Nitrogenase is one of the few biological systems known to break the strong triple nitrogen-nitrogen bond, thereby allowing fixed nitrogen to enter the biosphere. In biological nitrogen fixation, nitrogenase reduces dinitrogen to ammonia, along with the evolution of hydrogen. While the biochemistry of this process has been studied for decades, the discovery of hydrocarbon production by nitrogenase has only been reported recently.
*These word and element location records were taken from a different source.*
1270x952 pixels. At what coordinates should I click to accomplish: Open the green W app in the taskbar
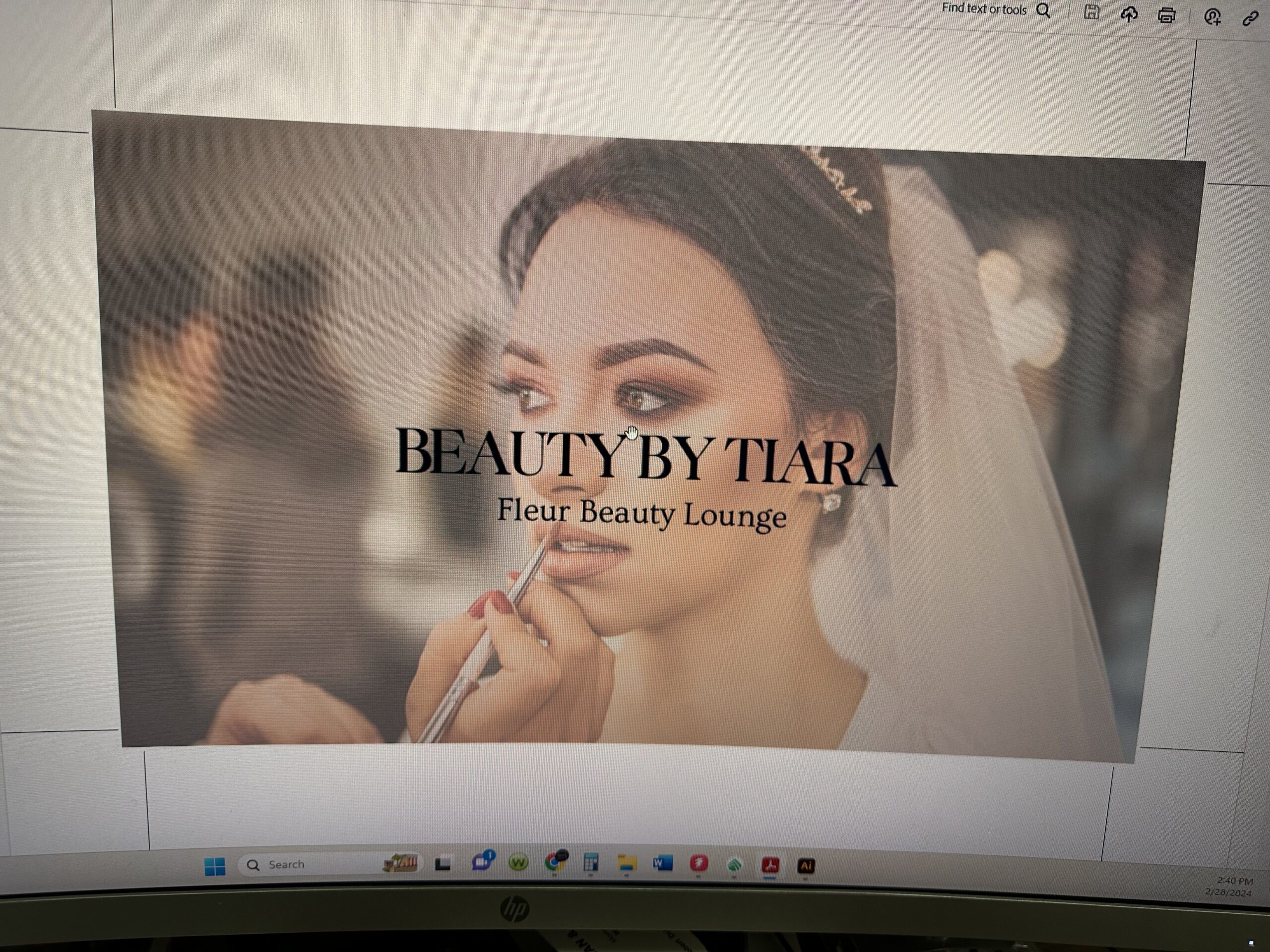click(x=518, y=862)
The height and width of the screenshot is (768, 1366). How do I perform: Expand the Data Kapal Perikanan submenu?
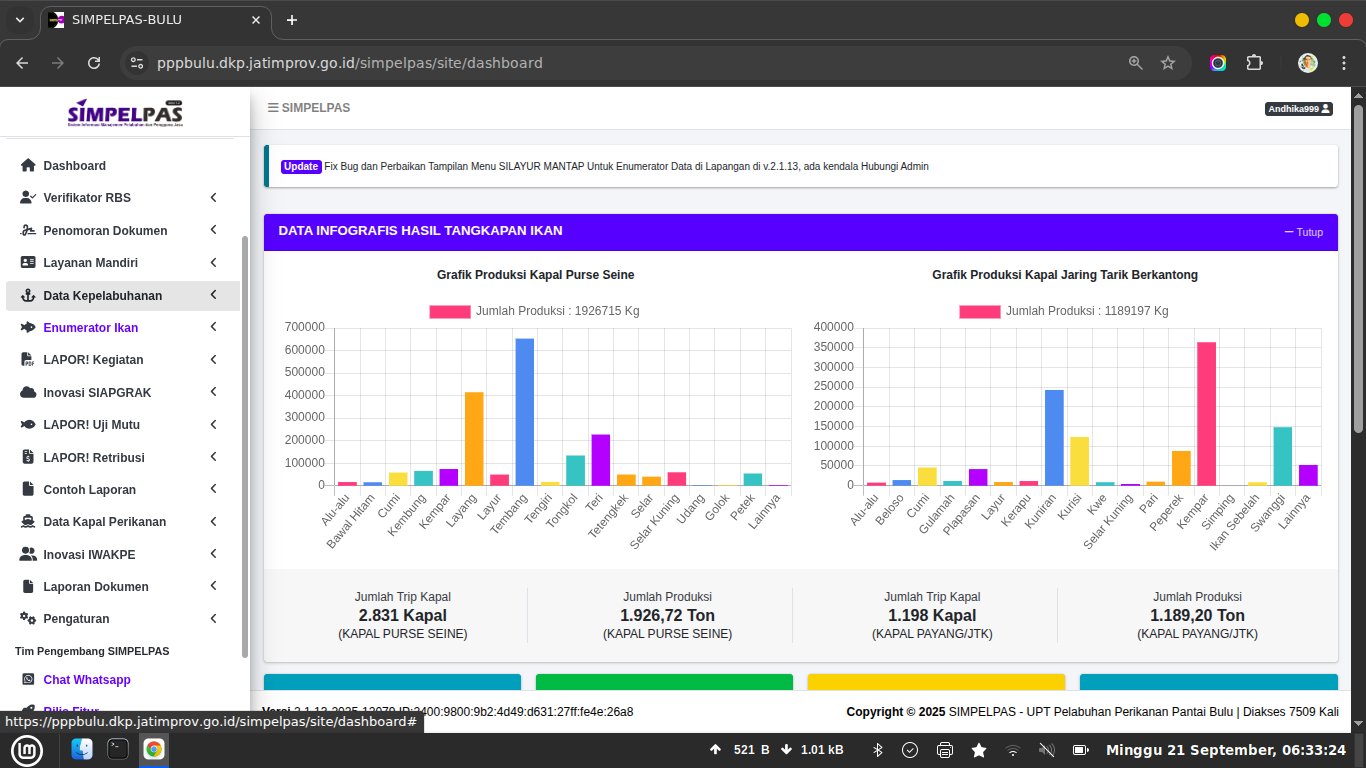tap(213, 522)
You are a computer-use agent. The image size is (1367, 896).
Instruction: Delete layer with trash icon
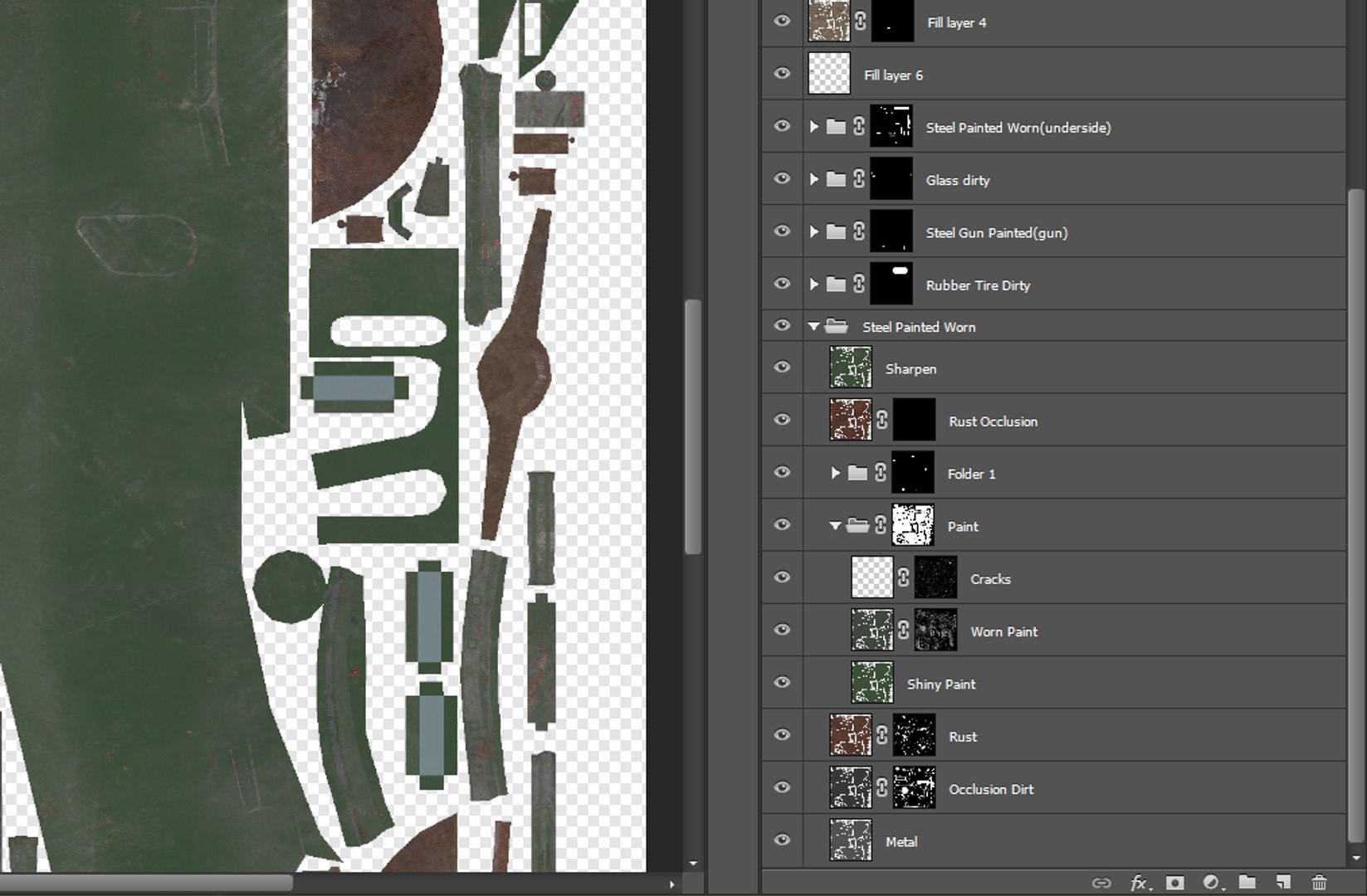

Here, the authors elucidate the details of the enzymatic reactions that underlie the production of hydrocarbons by nitrogenase. The team demonstrates that, in addition to nitrogenase’s previously characterized role in converting nitrogen to ammonia, the enzyme can also generate short-chained hydrocarbons and hydrogen through the reduction of water and protons. Mechanistic experiments revealed that the same FeMoco active site that catalyzes N2 reduction also mediates hydrocarbon formation, suggesting that these two processes are intricately linked.

This work highlights the versatility of nitrogenase and provides insights into the fundamental chemistry underlying the enzyme’s substrate promiscuity. The findings expand our understanding of nitrogenase's capabilities and contribute to the development of novel strategies for hydrocarbon production and nitrogen fixation in industrial and agricultural settings.